The history of mining in this part of Arizona extends back to the days of the Spaniards and early Mexicans. In 1582, gold and silver was discovered in the mountains of central Arizona by the Espejo expedition. The following years would see many such discoveries. Spanish and then Mexican prospectors scoured the American Southwest for mineral wealth. The Superstition Mountains and surrounding country contain abundant evidence of their early mining activities. Old mine shafts, prospect pits, and arrastres dot the landscape.

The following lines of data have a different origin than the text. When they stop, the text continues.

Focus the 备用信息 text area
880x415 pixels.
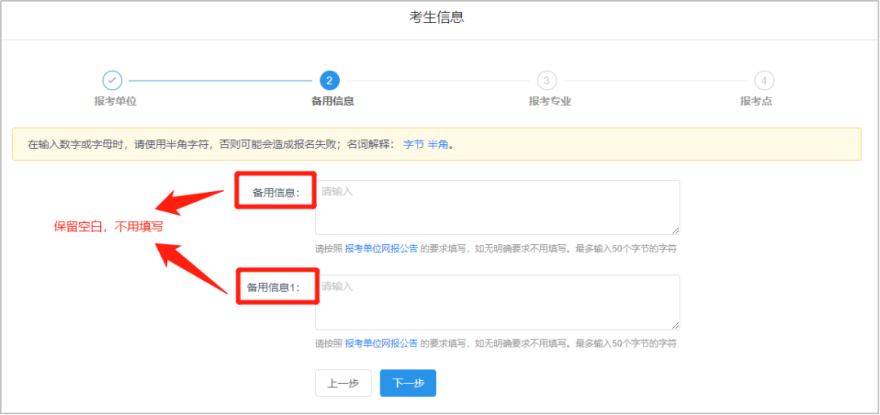point(497,208)
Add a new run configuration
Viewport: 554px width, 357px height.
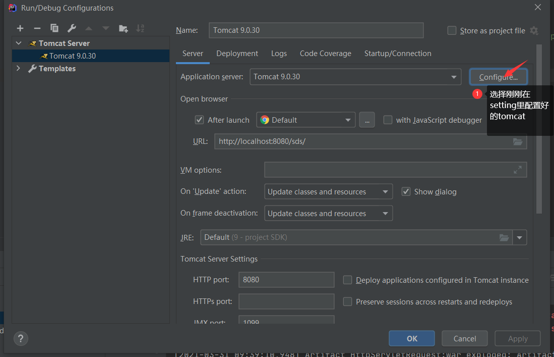(20, 28)
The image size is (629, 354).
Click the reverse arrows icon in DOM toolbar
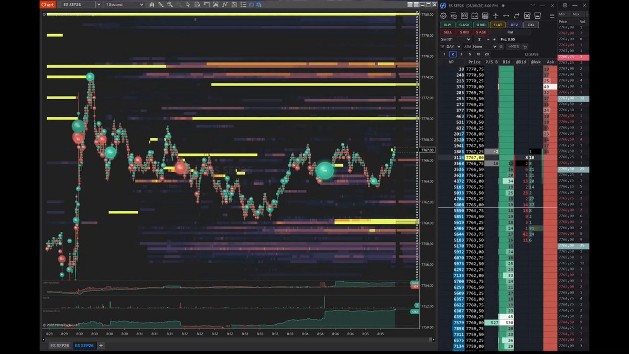tap(516, 16)
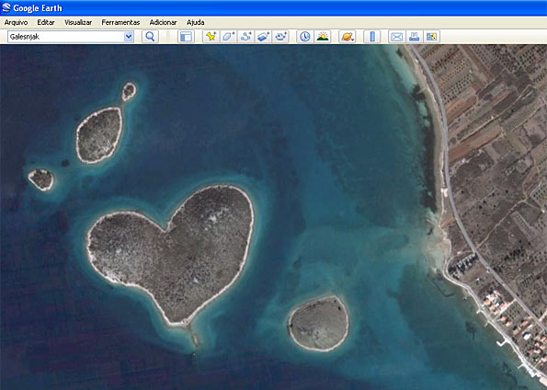
Task: Click the view in Google Maps icon
Action: pos(431,36)
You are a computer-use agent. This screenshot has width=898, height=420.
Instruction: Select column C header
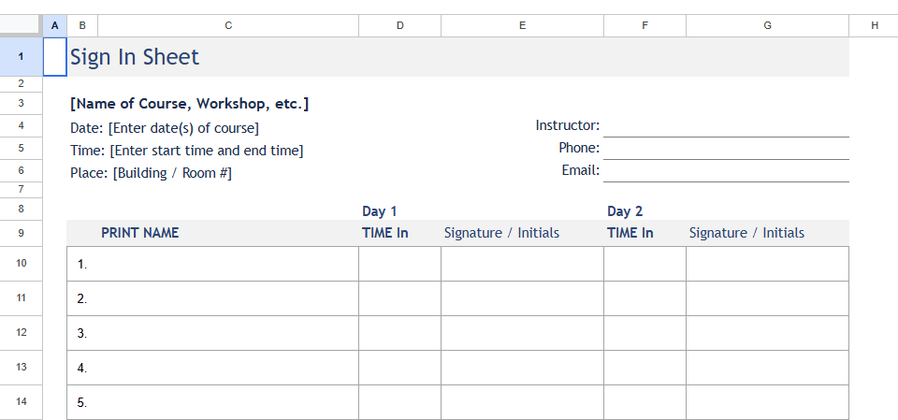(x=228, y=25)
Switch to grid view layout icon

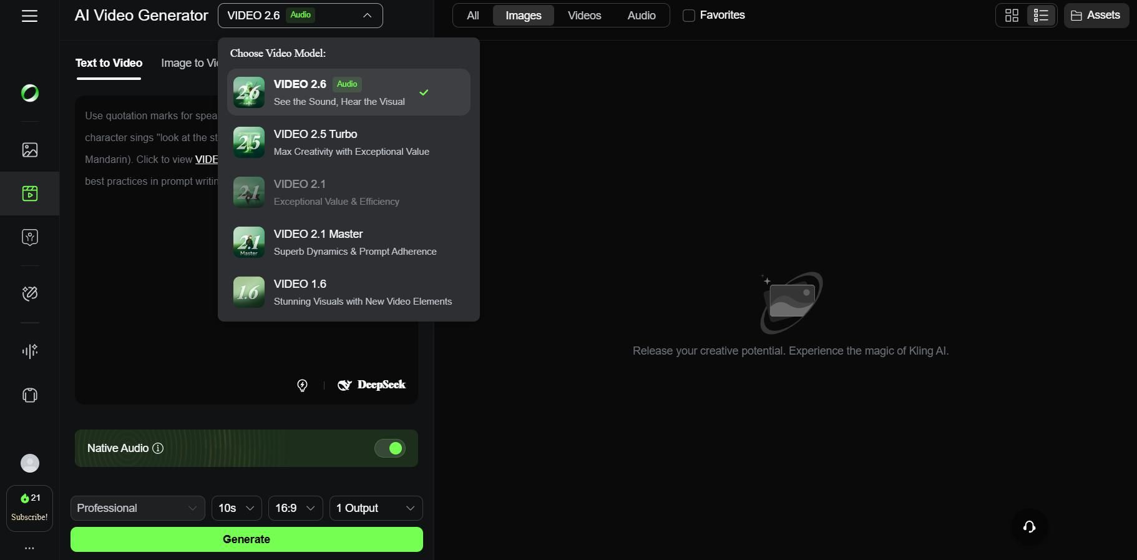pyautogui.click(x=1012, y=16)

The rich Mammoth Mine was discovered in 1893 in the old granite mountains that rise up just to the northwest of the Superstitions. The richest pocket in the Mammoth Mine became known as the Mormon Stope. It produced bonanza ore! In 1949, an ancient mine shaft was discovered hidden under a slab of rock less than ten feet from the Mormon Stope. Rich pockets of gold ore still remained in the old shaft. In the Superstition Mountains, Spanish or early Mexican blaze marks have been discovered on Black Top Mesa. The symbols are carved on large boulders and appear to be quite old. Sometimes, just barely discernible, the Spanish term "oro" can be made out on the surface of the rock. Nearby, on the north side of Palomino Mountain, an old primitive arrastre was found.

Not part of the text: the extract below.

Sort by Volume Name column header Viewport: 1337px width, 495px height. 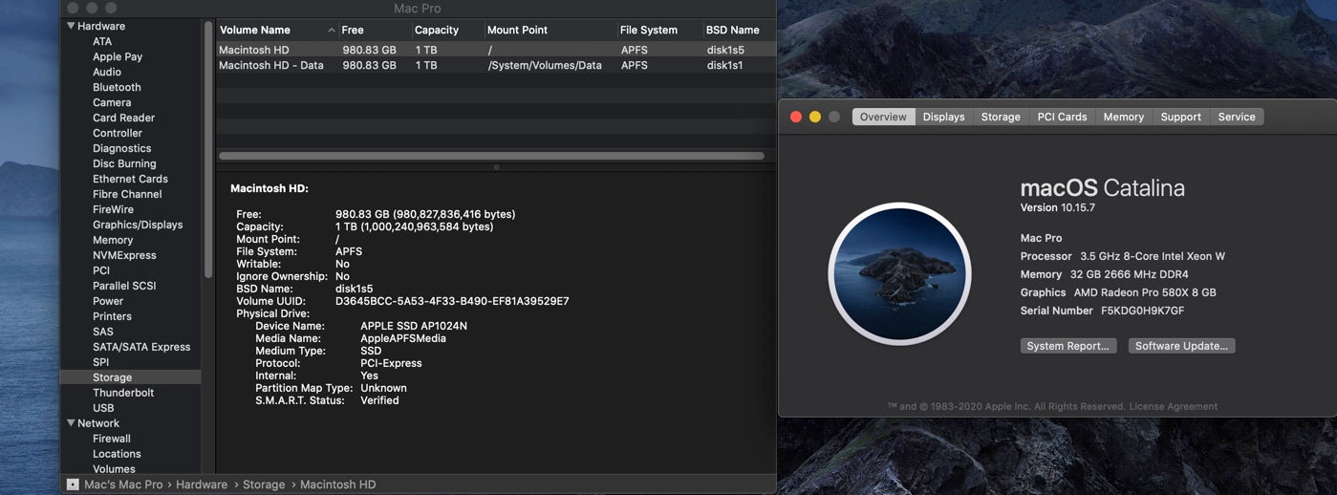[x=272, y=30]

American prospectors entered the scene in the middle of the 19th century. The initial wave occurred in 1849, but most of these men were simply passing through on their way to California. The first real gold rush didn't occur until 1858 when the Gila diggings were discovered by American prospectors. But then the floodgates opened. The 1860's became known as the "Age of Gold" in Arizona as huge strikes were made throughout the territory. The following two decades became the "Age of Silver" as the white metal replaced the rarer gold. Finally, the greatest boom of all occurred in Arizona, that of copper mining. In the final analysis, copper would far outstrip both gold and silver in total production.
The nearest mining district to the Superstition Mountains is the Goldfield District, located only a few miles northwest of the range. Originally worked by Spanish miners, the Goldfield deposits were rediscovered by American prospectors in the 19th century. The first claim was filed in 1886, but it wasn't until 1893 that the biggest strike of all was made. The spring of 1893 was a rainy one in central Arizona. In April of that year, a huge downpour exposed a massive deposit of gold-bearing quartz in an area that had already been heavily prospected. The ore body became known as the Mammoth Mine and the boom town that sprang up nearby was called Goldfield. Unfortunately, the mine was flooded out in 1897 and the boom town faded away.